Up here, British expat Remy Osman has his binoculars locked on the ocean.
From this balcony, the hobby shipspotter can keep his own tally of the ships still sailing as the closures of the Strait of Hormuz throw oil supplies and trade routes into turmoil.
"From here, you see world events happening with your own eyes," he says, reflecting on how the disruptions in the Middle East have echoed across the region.
"Anything that's moving between Asia, Europe and the Middle East has to sail past here."
Conditions on the day of this interview could be better, with drizzle lazily drifting over the bay, somewhat clouding the horizon.
Usually, there are clear skies offering views so sharp that Osman can identify ships using just his mobile phone camera.
"You can see that they're these big, looming shadows that are very long," he says, gesturing beyond Singapore's suburban cityscape to the horizon.
"These are very large crude carriers, and they're high in the water, so they're not carrying oil at the moment."
He singles out one vessel of interest, "all the way from Brazil, which is quite unusual".
"Normally, we don't get so much traffic from the Americas here, but that just shows that they're really shifting supply and demand patterns for oil at the moment."
Singapore's refiners have in recent weeks been forced to secure alternative fuel sources, with Prime Minister Lawrence Wong declaring that it would not resort to fuel export restrictions.
"In terms of the sourcing, we are very diversified from all over the world," energy minister Tan See Leng told SBS News last week.
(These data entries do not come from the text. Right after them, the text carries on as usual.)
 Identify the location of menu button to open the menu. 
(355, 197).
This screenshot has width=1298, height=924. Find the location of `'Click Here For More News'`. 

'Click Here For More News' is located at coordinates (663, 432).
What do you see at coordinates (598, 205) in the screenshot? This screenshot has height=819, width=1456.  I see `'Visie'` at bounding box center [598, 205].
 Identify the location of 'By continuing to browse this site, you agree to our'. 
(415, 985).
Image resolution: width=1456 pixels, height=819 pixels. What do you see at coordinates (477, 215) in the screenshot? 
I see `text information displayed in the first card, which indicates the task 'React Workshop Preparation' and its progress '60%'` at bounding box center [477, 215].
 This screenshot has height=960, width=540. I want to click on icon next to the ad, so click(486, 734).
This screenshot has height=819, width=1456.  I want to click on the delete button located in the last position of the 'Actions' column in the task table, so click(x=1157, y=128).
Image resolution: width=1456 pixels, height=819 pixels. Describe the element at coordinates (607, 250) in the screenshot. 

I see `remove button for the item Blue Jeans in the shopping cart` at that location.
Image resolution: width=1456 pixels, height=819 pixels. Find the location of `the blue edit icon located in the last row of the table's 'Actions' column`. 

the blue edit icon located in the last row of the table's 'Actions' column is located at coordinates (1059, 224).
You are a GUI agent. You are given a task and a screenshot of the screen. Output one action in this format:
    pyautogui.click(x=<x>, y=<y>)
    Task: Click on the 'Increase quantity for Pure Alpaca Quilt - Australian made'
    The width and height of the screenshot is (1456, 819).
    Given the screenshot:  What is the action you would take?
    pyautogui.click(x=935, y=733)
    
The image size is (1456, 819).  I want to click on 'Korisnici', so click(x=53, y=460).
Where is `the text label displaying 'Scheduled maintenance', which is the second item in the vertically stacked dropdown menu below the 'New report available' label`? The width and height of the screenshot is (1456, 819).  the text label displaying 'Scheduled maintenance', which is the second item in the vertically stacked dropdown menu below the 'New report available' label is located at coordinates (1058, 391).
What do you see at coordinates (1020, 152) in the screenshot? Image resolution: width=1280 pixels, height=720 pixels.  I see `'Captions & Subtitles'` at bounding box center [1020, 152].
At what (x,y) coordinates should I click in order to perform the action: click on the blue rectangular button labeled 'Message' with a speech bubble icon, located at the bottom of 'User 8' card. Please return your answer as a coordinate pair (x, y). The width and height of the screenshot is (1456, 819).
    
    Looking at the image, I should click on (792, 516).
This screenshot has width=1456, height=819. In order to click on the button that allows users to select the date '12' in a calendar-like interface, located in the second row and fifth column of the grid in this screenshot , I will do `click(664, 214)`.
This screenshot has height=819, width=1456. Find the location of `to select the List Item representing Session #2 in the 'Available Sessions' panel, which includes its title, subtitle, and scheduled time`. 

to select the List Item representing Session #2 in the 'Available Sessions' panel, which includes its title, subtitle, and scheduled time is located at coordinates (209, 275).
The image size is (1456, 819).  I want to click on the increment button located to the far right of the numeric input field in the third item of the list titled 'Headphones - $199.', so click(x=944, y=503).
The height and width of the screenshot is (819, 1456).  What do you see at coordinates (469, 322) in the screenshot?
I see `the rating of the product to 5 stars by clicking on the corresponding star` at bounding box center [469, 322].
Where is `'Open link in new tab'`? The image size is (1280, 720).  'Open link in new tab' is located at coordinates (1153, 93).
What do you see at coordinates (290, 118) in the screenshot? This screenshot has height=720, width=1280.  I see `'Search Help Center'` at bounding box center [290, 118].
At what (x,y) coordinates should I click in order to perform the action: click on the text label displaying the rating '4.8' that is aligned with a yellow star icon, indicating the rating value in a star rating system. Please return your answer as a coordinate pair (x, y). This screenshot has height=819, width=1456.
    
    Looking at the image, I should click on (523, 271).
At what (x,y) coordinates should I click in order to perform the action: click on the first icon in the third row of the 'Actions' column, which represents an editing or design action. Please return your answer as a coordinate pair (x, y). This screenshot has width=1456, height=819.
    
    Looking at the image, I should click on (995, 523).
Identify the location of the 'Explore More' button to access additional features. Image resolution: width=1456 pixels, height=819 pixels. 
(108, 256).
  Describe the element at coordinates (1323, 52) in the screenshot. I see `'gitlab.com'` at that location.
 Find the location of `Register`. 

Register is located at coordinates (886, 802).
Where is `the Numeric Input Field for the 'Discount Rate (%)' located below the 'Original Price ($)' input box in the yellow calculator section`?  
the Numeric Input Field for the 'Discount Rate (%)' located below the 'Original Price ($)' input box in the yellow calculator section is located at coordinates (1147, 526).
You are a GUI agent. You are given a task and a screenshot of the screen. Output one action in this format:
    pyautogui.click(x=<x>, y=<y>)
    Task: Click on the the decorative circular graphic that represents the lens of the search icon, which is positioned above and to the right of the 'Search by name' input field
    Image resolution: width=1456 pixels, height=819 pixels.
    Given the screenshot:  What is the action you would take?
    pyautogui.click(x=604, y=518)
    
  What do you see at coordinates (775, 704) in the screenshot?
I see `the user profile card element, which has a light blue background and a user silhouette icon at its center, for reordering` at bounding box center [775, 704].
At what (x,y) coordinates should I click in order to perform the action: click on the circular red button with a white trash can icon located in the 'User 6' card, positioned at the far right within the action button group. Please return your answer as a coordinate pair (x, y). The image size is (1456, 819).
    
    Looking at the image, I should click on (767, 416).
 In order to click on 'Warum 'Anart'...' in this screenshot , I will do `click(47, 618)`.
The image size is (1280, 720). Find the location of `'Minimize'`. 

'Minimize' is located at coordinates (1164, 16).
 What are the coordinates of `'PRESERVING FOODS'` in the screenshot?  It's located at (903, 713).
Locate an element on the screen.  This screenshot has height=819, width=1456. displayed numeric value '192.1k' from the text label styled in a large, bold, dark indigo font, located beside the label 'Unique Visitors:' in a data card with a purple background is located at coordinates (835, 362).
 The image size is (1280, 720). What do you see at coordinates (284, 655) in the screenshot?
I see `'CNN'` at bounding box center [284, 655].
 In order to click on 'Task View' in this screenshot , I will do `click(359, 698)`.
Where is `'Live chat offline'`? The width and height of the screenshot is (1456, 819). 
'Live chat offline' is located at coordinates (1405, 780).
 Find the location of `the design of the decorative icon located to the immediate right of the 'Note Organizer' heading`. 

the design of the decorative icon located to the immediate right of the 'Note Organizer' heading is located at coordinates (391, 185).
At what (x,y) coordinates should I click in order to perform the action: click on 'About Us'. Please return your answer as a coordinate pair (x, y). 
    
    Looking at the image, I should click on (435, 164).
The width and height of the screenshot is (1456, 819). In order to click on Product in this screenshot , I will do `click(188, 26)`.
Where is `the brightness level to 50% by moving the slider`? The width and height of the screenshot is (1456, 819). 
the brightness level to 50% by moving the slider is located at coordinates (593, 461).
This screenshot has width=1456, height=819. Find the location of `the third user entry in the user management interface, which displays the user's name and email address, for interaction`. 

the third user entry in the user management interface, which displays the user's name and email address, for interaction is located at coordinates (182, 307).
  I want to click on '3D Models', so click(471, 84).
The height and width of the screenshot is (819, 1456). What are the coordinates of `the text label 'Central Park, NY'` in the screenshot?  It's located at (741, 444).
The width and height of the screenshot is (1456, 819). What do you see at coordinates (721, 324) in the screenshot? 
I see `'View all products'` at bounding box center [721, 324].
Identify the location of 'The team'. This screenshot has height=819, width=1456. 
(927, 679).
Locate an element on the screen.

"The Middle Eastern source today offers a very limited opportunity for us, but we have been able to diversify the sources from much further away."
The Singapore Strait is among the most strategically important shipping routes for global trade and supply chains, supporting the passage of around 2,000 ships a day.
The country sits to the east of the Strait of Malacca, the world's busiest oil chokepoint, and is one of the region's largest energy hubs.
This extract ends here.